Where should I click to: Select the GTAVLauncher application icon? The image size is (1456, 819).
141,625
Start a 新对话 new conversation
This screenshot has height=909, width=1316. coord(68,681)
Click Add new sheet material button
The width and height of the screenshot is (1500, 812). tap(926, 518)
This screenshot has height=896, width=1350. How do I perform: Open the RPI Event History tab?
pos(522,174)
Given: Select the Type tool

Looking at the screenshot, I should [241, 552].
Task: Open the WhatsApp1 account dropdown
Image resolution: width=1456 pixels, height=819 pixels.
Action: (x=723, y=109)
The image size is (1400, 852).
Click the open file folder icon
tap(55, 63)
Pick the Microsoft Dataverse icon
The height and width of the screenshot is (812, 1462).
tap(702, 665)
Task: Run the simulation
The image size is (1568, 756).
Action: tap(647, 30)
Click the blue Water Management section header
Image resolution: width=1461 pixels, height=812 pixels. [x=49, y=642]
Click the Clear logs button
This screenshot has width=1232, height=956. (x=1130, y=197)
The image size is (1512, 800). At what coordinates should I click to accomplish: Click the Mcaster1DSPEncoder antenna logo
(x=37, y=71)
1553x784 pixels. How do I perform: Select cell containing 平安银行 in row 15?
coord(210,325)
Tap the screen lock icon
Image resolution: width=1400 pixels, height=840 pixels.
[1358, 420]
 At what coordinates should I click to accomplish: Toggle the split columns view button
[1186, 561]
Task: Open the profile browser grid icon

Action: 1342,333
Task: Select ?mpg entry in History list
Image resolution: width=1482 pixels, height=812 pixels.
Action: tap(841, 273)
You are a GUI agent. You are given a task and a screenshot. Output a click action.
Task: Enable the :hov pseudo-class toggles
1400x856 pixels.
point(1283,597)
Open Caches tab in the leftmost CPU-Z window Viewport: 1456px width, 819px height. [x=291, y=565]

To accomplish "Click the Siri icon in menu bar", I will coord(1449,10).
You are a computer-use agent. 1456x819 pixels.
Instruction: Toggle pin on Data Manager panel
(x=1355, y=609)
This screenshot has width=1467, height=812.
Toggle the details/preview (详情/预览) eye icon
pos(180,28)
---*---
▶ [REQUIRED WORK] Look above for the line containing "Open Caches tab". Return it and each line after it exactly, through the last line, and nothing more.

▶ [SOLUTION]
Open Caches tab in the leftmost CPU-Z window Viewport: 1456px width, 819px height. [x=291, y=565]

To accomplish "Click the Siri icon in menu bar", I will coord(1449,10).
You are a computer-use agent. 1456x819 pixels.
Instruction: Toggle pin on Data Manager panel
(x=1355, y=609)
This screenshot has width=1467, height=812.
Toggle the details/preview (详情/预览) eye icon
pos(180,28)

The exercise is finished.